A visão detalhada nos pontos acima levará a legislação brasileira a ser a primeira do mundo a considerar o ciclo poço à roda e a eficiência energético-ambiental média do mercado que, incluindo todos os veículos leves, atingirá 100g CO2e por quilômetro em 2027. Considerando veículos de passageiro somente, em outubro deste ano atingimos 103g CO2e no ciclo poço a roda contra 125g CO2e da Europa no mesmo ciclo de testes. Seguindo este caminho, estaremos já em 2030 cumprindo o compromisso do Brasil na COP26 de redução de 50% das emissões em relação a 2005.

Finalmente, criar um programa para frota sustentável com a troca incentivada de componentes críticos à segurança e melhoria da eficiência energética e de emissões que seria facilmente aceito pela população e menos doloroso aos políticos, até o dia em que programas de inspeção e segurança veicular estruturantes e permanentes possam ser uma realidade.

Adicionalmente, os recursos em Pesquisa & Desenvolvimento (P&D) advindos do programa Rota 2030 precisam assegurar o direcionamento para o desenvolvimento de células a combustível a etanol que será a grande vantagem competitiva do Brasil no futuro por ser tecnologia diretamente ligada à transformação de hidrogênio em eletricidade. São necessários US$ 6 milhões para que se desenvolvam protótipos funcionais em 12 meses e adicionais US$ 80 milhões em 36 meses para termos capacidade produtiva de 1 milhão de unidades de células de combustível SOFC para aplicação tanto nos veículos brasileiros quanto para exportação. Esses US$ 90 milhões são equivalentes ao volume de dinheiro para P&D não utilizado na fase atual do Rota 2030 por falta de projetos.

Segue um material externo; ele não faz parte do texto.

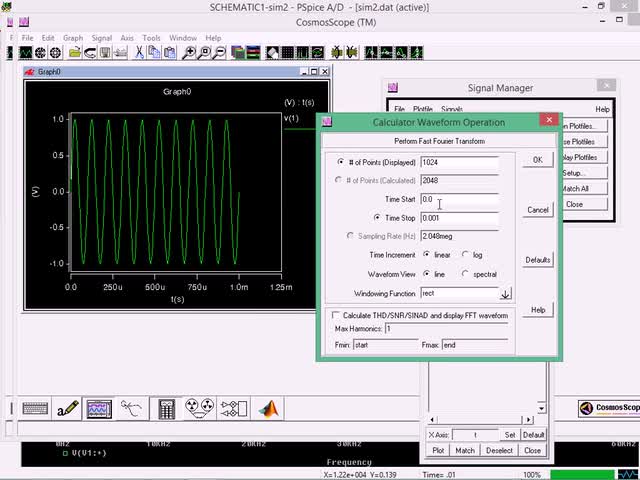The width and height of the screenshot is (640, 480).
Task: Enable Calculate THD/SNR/SINAD checkbox
Action: point(336,315)
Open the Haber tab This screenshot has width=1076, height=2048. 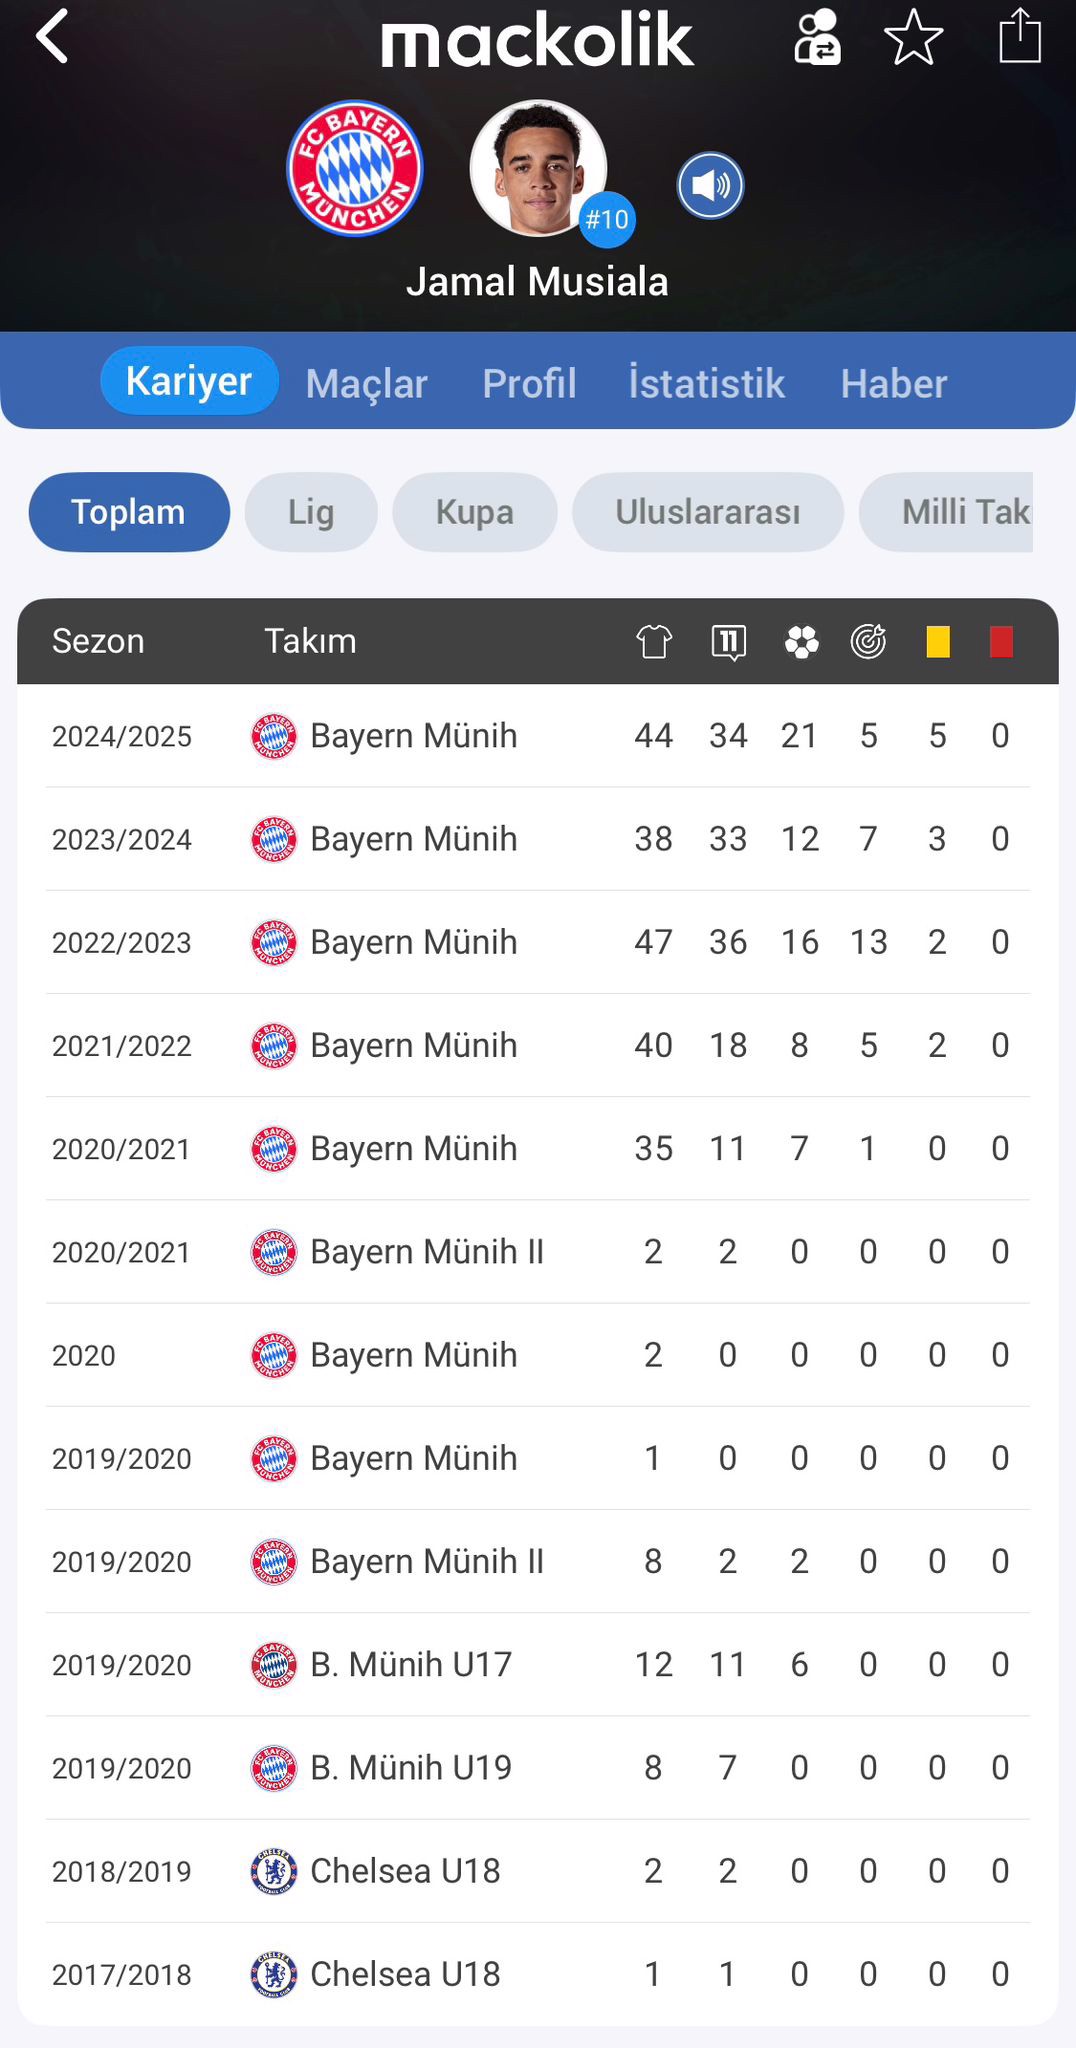point(893,383)
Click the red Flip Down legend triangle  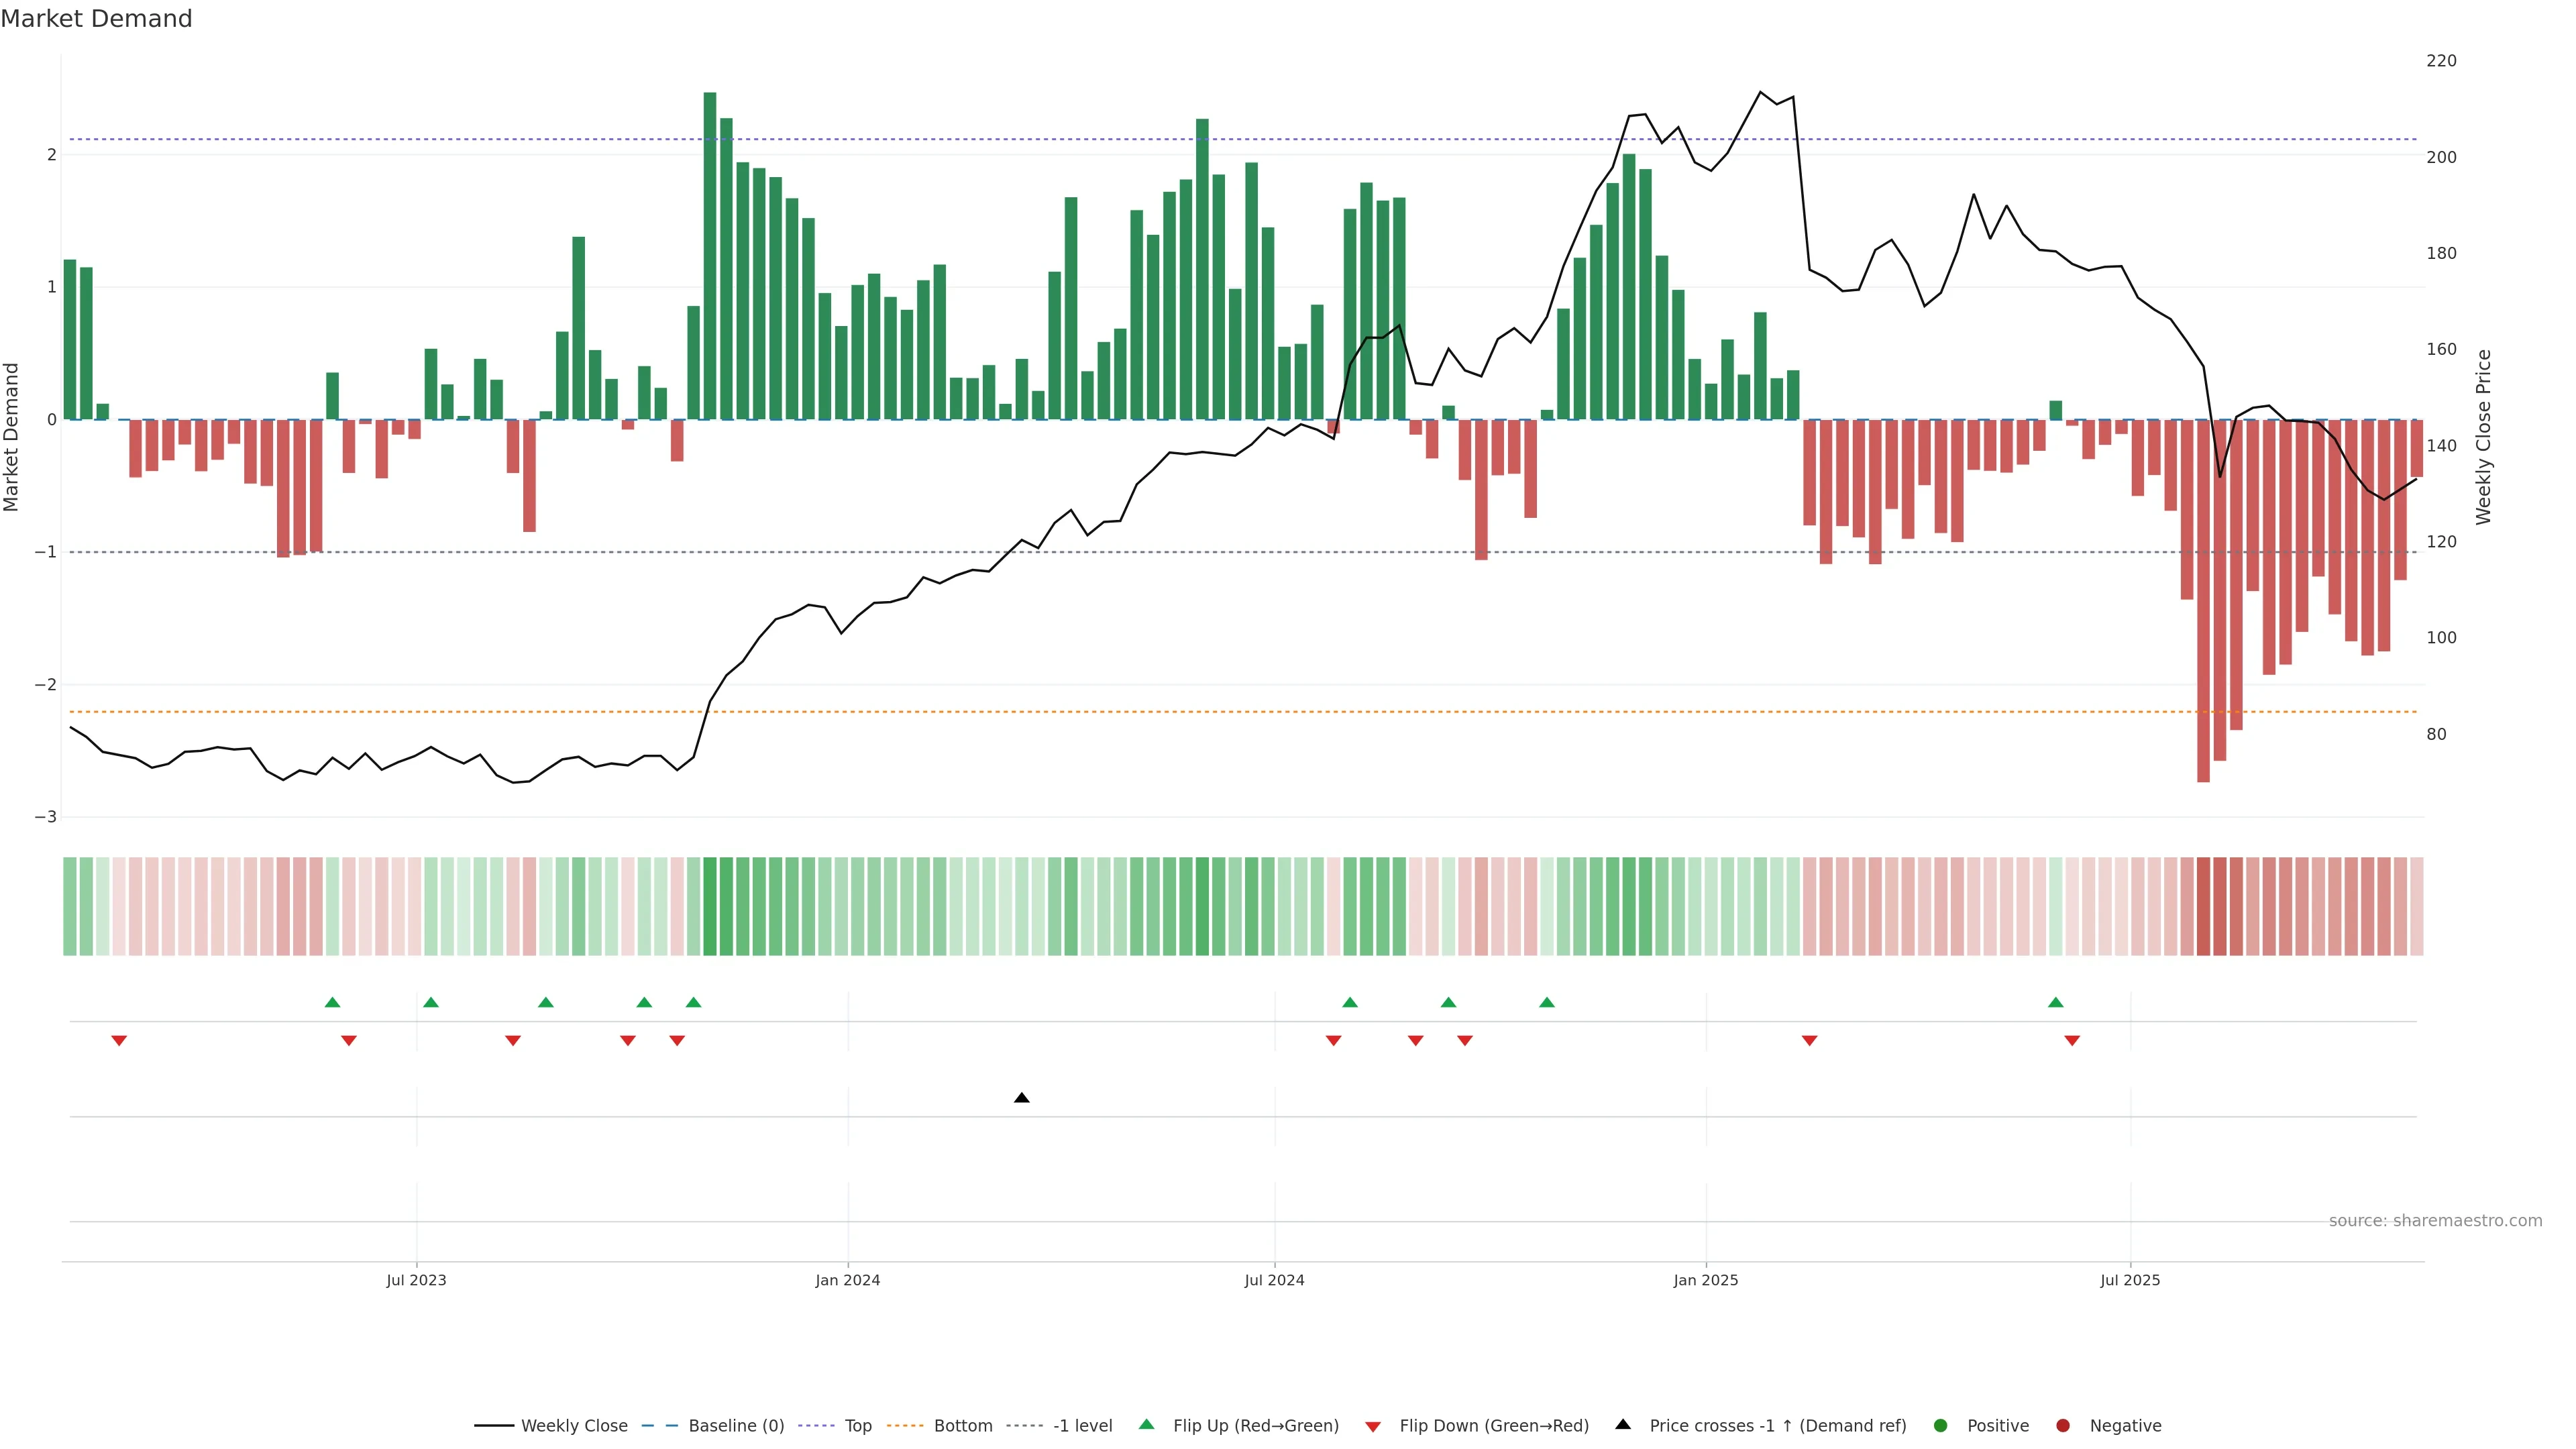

A Bright Consulting acredita em soluções diversificadas, com veículos elétricos a bateria como apenas uma das alternativas para produzir uma mobilidade mais sustentável e alcançar a neutralidade de carbono. O futuro será eclético e não elétrico, suprido por diferentes alternativas tecnológicas.

Paulo Cardamone é CEO da Bright Consulting.

*Este artigo traz a opinião autor e não expressa, necessariamente, o posicionamento editorial de Automotive Business.